Doing your research is key to the job hunt, and hiring managers expect it of top applicants – but the reason this immediately sets you apart is because a majority of people don’t bother to do it. And we know this drives hiring managers crazy.
“It’s nuts to me how many people show up to the job interview without any clue about what we do,” a friend, who works at a software company recently lamented. On the other hand, it’s an easy way to narrow the candidate pool – by immediately rejecting those who don’t do it.
So, if you are not researching companies before applying with them, it’s time to start. Here’s how to go about it.
First off, don’t wait until the interview to start researching. Start before submitting your application and cover letter – so you can include details pertinent to the company in those documents. The research process begins before the application process starts, and it ends when the job offer is made.
Here are some of the things you should research:
What does the company do? What sort of goods or services do they offer? Do they make cakes or provide financial services? Are they a software company? Let’s say they are a software company. And let’s say the position you’ve applied for is in sales.

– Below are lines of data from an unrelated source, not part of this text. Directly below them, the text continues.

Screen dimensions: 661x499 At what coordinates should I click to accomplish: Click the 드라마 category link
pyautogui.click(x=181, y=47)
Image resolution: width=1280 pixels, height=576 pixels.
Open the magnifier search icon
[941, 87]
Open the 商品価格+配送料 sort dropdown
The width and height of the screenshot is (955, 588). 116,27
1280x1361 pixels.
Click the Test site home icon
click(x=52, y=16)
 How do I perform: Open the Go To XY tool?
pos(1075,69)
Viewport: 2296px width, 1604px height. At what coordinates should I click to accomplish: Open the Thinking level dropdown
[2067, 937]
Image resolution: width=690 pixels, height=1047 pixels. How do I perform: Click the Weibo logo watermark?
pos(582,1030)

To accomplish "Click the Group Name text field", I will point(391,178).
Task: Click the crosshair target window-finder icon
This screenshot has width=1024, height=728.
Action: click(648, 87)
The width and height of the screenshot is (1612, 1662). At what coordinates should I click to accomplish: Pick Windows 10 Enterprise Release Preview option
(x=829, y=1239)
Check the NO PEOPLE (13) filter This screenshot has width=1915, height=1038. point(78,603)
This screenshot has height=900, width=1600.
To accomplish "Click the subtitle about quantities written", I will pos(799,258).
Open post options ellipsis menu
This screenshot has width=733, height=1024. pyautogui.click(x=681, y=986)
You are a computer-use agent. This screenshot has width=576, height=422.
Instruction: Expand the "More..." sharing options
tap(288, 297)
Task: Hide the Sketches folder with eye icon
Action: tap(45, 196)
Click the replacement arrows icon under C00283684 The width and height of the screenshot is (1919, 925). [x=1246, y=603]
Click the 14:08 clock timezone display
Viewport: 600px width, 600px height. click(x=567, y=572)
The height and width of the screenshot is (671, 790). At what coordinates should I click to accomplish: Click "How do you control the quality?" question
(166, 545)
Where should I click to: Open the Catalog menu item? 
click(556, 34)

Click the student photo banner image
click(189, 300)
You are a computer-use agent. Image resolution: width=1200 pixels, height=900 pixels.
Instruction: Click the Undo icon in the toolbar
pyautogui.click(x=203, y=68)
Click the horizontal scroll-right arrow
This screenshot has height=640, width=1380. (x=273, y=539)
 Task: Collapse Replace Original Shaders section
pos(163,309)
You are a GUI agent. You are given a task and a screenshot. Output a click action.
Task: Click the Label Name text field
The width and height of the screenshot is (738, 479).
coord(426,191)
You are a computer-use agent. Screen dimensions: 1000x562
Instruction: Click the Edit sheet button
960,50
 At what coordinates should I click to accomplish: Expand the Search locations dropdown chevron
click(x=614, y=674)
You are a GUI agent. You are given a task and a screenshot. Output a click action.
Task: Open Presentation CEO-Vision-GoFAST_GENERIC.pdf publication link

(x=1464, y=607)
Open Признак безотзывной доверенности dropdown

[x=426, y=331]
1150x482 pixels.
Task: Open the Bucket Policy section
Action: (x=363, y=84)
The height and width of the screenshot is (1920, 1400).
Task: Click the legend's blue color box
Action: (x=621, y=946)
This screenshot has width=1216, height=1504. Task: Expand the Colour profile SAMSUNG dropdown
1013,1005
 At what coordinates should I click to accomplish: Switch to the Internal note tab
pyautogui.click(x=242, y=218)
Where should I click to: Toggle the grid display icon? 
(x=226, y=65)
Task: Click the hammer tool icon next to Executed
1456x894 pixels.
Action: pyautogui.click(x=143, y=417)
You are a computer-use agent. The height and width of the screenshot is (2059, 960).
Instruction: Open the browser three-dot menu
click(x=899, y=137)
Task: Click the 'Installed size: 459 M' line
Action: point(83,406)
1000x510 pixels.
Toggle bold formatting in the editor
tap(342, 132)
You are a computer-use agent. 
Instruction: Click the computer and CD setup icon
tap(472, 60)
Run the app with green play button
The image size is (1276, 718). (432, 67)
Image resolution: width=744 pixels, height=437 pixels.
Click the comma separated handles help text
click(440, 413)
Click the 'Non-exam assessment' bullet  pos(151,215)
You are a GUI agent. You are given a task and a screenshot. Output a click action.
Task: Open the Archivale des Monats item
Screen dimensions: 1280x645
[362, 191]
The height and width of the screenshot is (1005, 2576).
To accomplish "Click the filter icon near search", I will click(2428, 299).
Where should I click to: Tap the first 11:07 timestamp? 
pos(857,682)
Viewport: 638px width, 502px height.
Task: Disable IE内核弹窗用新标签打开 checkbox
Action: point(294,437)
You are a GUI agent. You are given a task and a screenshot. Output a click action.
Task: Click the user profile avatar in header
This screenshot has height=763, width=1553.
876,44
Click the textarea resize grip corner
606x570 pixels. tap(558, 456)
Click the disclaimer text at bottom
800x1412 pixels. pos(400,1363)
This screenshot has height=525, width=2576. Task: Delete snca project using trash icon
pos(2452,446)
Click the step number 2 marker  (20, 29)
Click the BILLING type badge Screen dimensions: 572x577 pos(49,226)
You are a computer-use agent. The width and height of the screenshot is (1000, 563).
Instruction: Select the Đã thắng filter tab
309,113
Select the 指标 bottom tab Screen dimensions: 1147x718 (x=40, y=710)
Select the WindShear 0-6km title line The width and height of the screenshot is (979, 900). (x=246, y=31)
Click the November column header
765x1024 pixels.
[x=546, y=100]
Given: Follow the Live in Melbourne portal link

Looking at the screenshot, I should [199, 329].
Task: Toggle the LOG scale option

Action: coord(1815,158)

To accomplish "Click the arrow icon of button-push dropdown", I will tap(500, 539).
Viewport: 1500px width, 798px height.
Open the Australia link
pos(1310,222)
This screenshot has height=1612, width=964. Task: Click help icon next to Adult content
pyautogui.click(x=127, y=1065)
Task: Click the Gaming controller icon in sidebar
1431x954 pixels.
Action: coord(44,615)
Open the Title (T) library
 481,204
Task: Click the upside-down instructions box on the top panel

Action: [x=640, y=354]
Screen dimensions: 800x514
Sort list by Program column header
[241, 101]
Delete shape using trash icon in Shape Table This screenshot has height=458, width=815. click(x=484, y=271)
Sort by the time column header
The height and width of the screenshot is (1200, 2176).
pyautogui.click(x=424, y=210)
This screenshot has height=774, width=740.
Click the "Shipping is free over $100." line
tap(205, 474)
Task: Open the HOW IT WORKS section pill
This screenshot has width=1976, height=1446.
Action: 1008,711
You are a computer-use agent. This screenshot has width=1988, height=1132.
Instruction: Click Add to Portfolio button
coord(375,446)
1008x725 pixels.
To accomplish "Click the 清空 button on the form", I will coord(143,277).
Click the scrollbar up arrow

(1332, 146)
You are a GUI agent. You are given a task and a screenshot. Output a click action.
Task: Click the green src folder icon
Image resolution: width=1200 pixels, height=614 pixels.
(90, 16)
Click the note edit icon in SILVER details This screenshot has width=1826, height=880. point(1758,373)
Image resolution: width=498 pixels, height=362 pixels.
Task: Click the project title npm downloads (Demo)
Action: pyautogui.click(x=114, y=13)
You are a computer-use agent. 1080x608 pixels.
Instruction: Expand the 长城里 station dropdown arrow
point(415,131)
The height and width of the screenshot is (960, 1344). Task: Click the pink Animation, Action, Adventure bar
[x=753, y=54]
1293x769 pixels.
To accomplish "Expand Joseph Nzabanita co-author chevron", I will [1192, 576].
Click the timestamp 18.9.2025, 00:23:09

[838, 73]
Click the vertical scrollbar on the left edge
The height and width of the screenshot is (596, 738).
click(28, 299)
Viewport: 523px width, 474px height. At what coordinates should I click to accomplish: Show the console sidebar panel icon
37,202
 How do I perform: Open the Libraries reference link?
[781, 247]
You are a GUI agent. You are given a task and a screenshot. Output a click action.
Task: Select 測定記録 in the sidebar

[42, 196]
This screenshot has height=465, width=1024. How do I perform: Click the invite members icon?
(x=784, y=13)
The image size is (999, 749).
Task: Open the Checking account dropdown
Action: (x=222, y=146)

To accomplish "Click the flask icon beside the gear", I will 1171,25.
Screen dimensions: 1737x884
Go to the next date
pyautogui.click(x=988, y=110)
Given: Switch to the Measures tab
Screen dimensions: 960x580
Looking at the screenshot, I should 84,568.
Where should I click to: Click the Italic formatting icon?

What kind of software is it? What does it do? Let’s say it’s photo editing software. Is it cloud based or on premise/packaged? Let’s say they offer both.
What does the photo editing software do? Does it do the same things as other photo editing software, or does it do different things? More things or fewer things? Does it have a special tool or function that sets it apart?
Who is the competition? Who else makes similar software? Is that software for the same market or a different market? How is this software different from those softwares? Who are the big players in the market, who are the newcomers, and who is on the way out?
Who are the customers? Is it for business customers, consumers, or both? Let’s say both.
Who is the target market? Is the product designed to appeal to professional or amateur photographers, or both? How do they reach that market? Do they advertise online or on social media? Do they have a Facebook or Twitter page? What does their Instagram look like?
What’s it like to work there? What’s the company culture like? Do the employees wear jeans and arrive whenever they like at an open concept office with a basketball court in the middle of it? Or does everyone dress in business attire and work 9-5 in cubicles?
What are the company’s mission and values? Do they place a premium on good works and corporate social responsibility? What charities are they involved with? Do they value diversity? Or are they all about the bottom line?
Who are the managers? Who will you be interviewing with? What do they do? What is their specialty area?
What’s going on in the industry? What are the industry trends and challenges in the news? For example, is the improving quality of camera phones presenting a challenge for the photo editing industry? Or is it helping by increasing market opportunities, because everyone is now a budding photographer?
There are probably many other things you could look into. This list should get you started.
How/where do you find these things out?
Go first to the company website and blog (if there is a blog) to learn as much as possible about the place, the products, and the people. Follow this with a visit to their social media pages — Facebook, Twitter, LinkedIn, Instagram, etc. Then Google the company and see what comes up, whether they’re mentioned in any news, if people are talking about them, and what they are saying.
You should also read the profiles of the management on LinkedIn, and see what employees and former employees have to say about the workplace on Glassdoor. And, if anyone in your own network works there, ask them if there’s anything they know of that would help you land the job. I’m sure you can also find your own resources.
Doing this research will probably tell you more than you need to know about the company.
And I can almost guarantee it will impress the hiring manager, and put you one big step closer to landing the job.